Write down the lines exactly as they appear, from the one that contains "Instruction: Click the Sign up button" through the final line of the records, so that both ends are kept and no pictures come along.

Collected data
- - -

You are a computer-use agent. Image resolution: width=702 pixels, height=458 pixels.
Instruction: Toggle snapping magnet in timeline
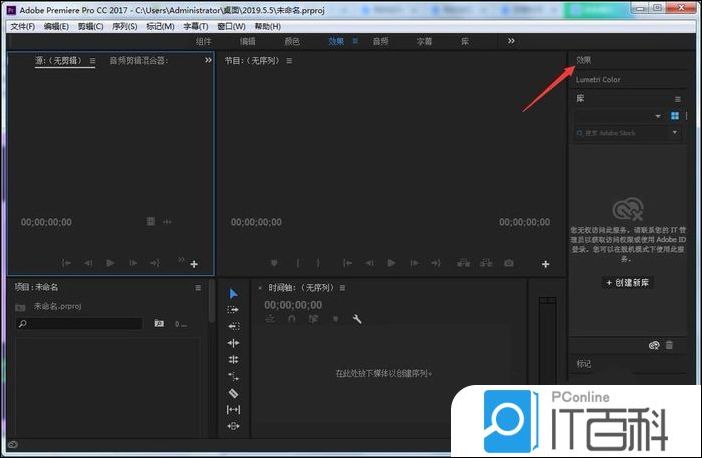point(291,319)
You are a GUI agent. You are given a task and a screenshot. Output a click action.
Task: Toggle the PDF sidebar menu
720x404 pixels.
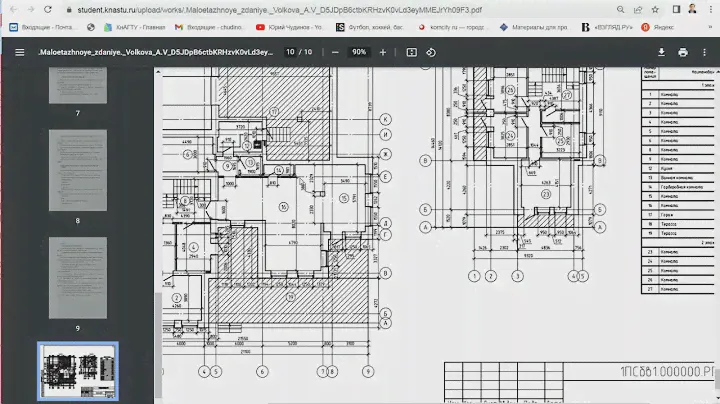tap(19, 52)
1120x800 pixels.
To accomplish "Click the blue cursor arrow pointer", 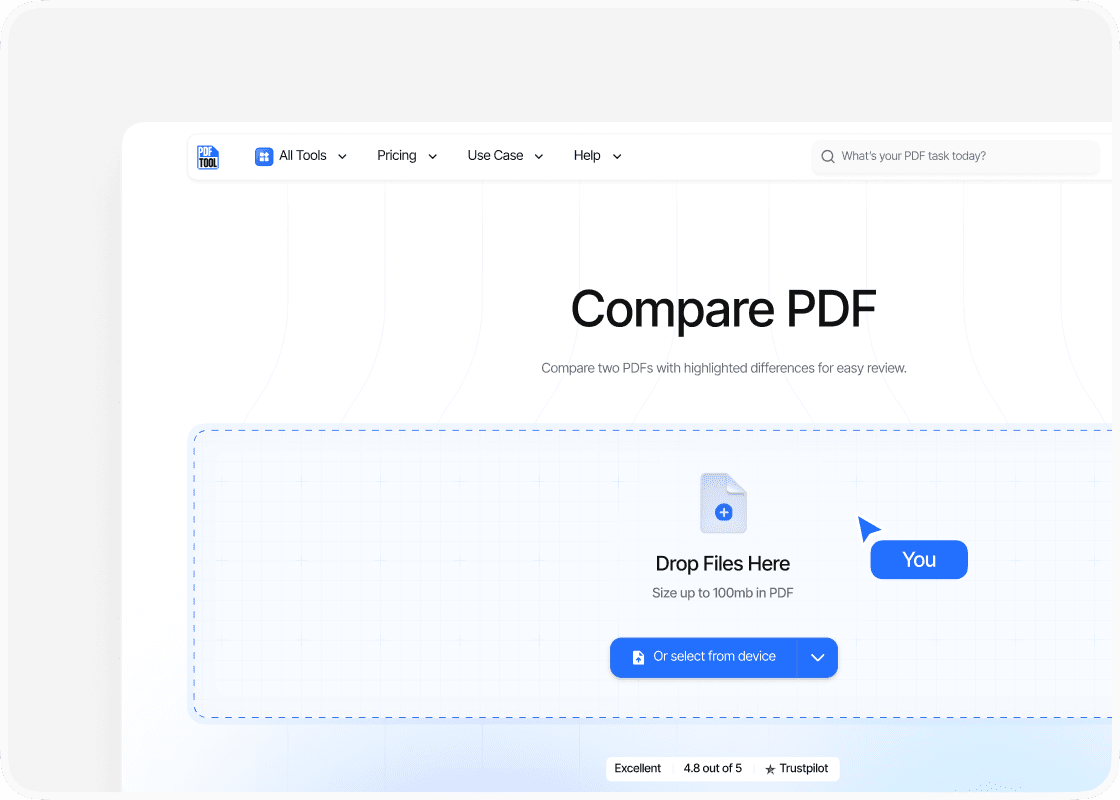I will pos(868,528).
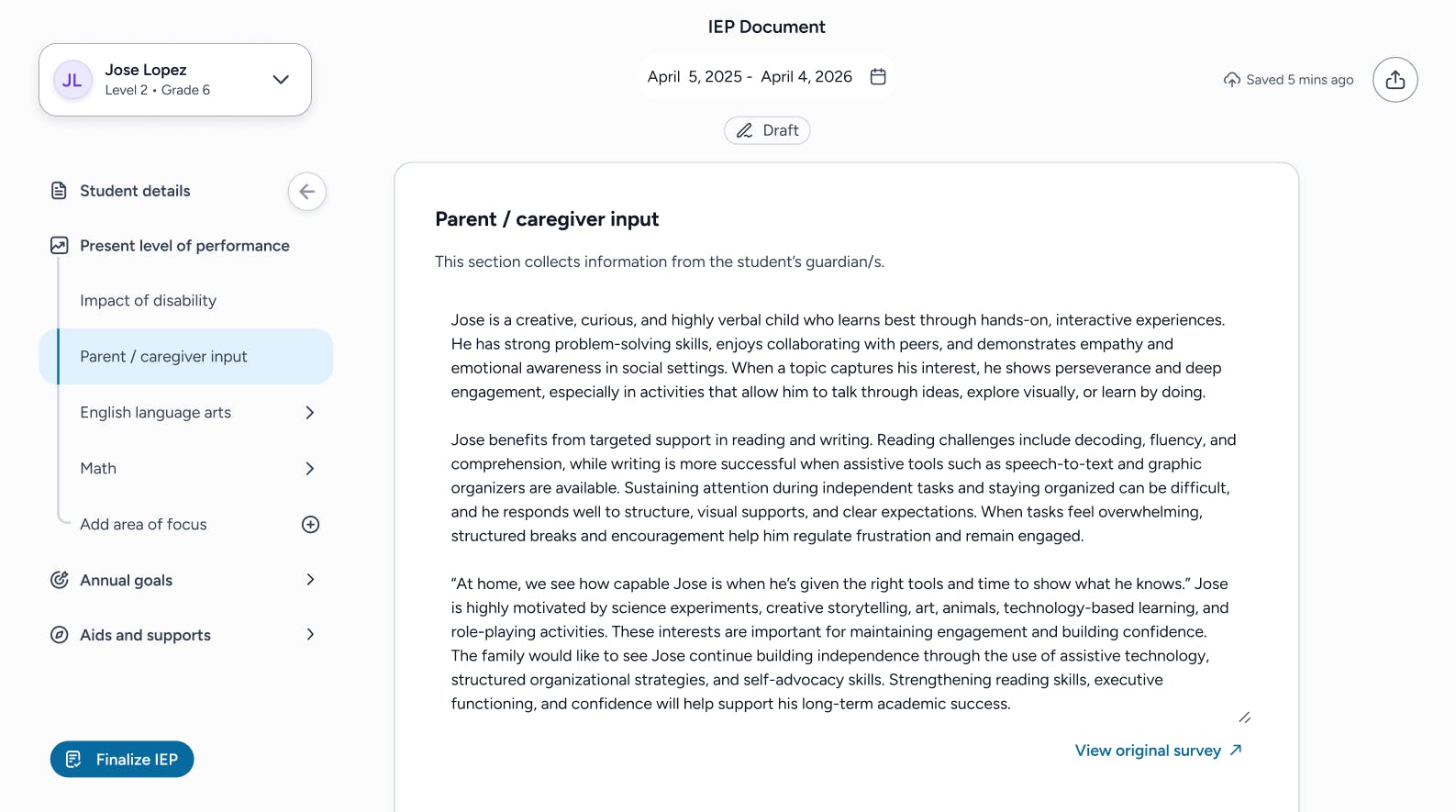Screen dimensions: 1456x812
Task: Click the Student details document icon
Action: click(60, 191)
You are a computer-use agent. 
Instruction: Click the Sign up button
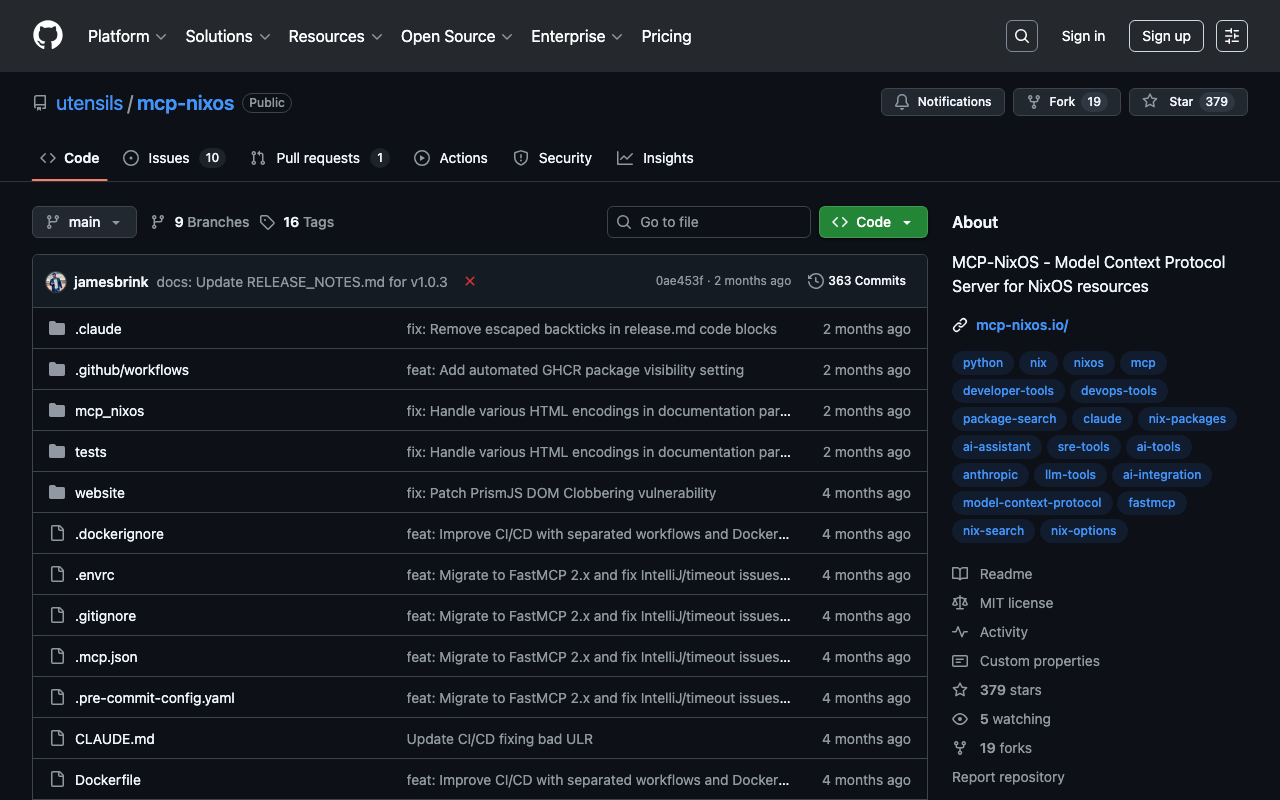[x=1165, y=36]
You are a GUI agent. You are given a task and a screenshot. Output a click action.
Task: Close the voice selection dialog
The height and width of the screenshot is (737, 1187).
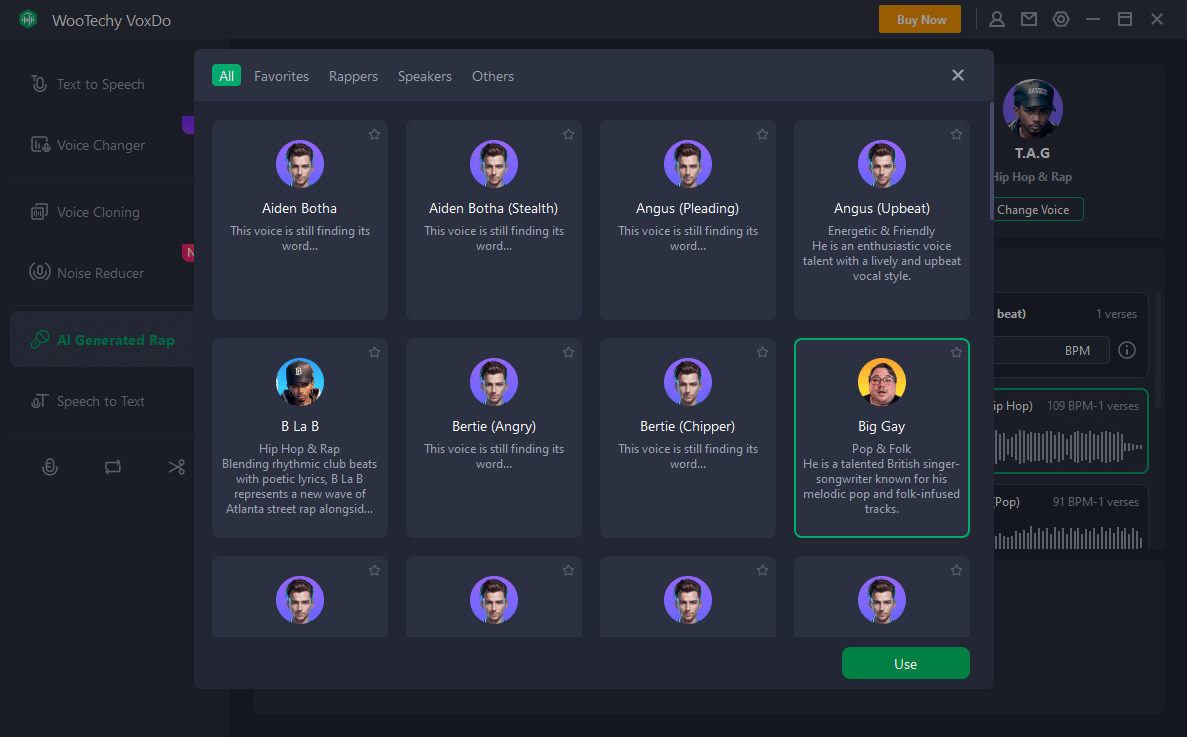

- - -

= ANSWER TO THIS EXERCISE =
Instruction: Click the Sign up button
[x=1165, y=36]
You are a GUI agent. You are given a task and a screenshot. Output a click action.
Task: Close the voice selection dialog
The height and width of the screenshot is (737, 1187).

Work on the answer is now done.